殷九欽轉了一圈直接去了攝政王府,姬蘅還沒有回來,殷九欽尋到了姬蘅的書房便百無聊賴的一邊翻著姬蘅的書一邊等姬蘅回來。
突然一陣腳步聲傳來,殷九欽連忙放下手中的書躲在了房梁上。
姬蘅與小廝說了幾句話便推門進去了,剛進門姬蘅就察覺出了一絲的不對勁,再看看桌子上原本不該出現的書卻肆意的放在了桌角上。

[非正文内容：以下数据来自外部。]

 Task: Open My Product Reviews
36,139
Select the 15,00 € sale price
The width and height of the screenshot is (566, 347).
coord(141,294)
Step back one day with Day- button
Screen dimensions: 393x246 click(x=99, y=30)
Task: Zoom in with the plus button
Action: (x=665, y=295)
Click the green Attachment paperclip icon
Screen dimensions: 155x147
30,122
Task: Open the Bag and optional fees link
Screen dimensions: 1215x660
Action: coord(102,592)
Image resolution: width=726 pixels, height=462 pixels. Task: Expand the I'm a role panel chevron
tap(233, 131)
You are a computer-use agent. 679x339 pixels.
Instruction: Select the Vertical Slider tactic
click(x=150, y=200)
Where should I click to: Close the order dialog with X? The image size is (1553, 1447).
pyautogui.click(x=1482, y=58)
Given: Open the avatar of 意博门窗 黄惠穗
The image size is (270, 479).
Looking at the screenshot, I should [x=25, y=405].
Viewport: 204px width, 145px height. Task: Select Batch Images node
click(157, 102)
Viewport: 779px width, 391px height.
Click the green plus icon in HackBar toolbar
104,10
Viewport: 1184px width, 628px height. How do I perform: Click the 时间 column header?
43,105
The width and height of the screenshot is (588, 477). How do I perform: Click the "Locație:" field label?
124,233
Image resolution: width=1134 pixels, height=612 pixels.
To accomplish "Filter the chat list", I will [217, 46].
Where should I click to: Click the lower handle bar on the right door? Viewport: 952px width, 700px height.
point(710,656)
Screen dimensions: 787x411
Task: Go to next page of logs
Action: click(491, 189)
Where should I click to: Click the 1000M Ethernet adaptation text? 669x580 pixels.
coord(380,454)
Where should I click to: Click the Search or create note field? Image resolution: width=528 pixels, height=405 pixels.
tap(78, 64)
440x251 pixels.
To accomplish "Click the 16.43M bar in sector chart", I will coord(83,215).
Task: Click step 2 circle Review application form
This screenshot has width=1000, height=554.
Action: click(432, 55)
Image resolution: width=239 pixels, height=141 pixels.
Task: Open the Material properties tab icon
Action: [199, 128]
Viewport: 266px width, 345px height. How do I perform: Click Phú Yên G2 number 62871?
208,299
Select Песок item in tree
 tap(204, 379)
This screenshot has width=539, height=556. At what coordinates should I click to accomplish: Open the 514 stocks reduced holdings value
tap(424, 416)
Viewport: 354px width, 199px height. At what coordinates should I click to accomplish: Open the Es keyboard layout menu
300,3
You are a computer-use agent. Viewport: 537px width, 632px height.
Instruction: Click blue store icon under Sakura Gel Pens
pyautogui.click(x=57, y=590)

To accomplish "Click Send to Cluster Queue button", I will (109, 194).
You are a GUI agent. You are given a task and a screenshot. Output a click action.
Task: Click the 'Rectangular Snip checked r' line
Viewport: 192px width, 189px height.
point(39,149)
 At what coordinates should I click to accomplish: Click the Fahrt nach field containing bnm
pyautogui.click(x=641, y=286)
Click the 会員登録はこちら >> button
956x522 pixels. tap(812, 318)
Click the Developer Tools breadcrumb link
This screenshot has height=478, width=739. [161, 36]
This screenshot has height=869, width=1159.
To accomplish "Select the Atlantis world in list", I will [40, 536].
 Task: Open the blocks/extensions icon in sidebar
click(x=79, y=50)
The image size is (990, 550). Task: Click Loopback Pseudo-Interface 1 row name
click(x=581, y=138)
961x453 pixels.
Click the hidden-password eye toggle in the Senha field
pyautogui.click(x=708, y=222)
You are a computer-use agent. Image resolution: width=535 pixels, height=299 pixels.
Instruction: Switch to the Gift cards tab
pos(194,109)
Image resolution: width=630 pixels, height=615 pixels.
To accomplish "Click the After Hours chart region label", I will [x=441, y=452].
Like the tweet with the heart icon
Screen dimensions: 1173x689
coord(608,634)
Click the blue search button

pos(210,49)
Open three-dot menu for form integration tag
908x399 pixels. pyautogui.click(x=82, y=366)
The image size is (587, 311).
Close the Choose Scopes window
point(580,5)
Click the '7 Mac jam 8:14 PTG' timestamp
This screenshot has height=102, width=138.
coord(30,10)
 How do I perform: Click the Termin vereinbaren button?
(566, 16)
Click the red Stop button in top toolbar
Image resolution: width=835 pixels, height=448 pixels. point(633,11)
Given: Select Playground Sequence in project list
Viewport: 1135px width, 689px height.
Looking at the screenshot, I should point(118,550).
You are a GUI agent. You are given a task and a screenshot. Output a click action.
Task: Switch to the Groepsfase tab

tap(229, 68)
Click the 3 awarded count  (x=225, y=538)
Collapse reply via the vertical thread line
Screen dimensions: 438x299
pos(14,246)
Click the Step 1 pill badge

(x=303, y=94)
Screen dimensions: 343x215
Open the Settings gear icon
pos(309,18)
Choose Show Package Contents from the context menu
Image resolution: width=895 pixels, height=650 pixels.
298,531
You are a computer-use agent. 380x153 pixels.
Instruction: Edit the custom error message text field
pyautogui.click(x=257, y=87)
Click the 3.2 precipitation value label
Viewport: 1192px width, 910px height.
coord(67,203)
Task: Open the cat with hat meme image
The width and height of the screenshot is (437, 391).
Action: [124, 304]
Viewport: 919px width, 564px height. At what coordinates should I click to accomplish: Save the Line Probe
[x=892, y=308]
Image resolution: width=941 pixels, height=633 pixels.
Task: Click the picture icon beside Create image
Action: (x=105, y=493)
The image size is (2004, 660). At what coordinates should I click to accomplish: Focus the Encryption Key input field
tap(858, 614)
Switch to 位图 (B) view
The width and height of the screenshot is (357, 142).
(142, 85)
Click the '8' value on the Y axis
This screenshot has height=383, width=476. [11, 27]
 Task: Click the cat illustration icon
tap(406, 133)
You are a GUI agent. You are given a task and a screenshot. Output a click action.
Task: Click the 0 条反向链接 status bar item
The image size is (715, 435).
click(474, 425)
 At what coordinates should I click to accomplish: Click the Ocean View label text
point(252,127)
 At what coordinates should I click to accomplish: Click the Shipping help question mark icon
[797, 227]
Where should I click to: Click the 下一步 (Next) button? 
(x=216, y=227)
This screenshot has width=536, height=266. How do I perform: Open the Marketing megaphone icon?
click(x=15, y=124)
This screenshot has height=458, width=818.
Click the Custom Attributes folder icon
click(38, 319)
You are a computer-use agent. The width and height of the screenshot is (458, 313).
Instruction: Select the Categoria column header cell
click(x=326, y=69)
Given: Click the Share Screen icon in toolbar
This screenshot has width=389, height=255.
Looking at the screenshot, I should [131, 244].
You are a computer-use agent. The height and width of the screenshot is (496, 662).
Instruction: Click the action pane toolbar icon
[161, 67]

環視一圈,書房內除了幾個書櫃便是姬蘅看書的桌子再無其他藏人的地方,窗戶也是關的好好的,難道是他多心了?
姬蘅警惕的往前走了兩步,眼睛一直在不停地轉著,正當姬蘅準備抬頭的時候,殷九欽已經落在了姬蘅的身後製止住了姬蘅有所動作的手。
“既然來了又何必這般動手動腳的。”姬蘅表現的很是鎮定,好像知道身後的人不會傷他一般。
殷九欽鬆開了姬蘅的手有些無趣的撇了撇嘴,“攝政王這般聰慧,一點兒樂趣也沒有。”
“皇上,您若是想要樂趣,大可去後宮找你那些個男寵。”姬蘅的臉色沉了下來。
殷九欽笑著挑起姬蘅的下巴,“攝政王這般說話,朕可以為你吃味了。”
“皇上慎言。”姬蘅立刻後退了幾步離殷九欽遠遠的。
殷九欽隨意的坐上了姬蘅的位置,“朕此次前來就是想看看這幾日朝堂上可有什麼特別的事情?”
“回皇上的話,沒有什麼特別的事情,就是容洛一黨好像有所動作了。”姬蘅一本正經的回答道。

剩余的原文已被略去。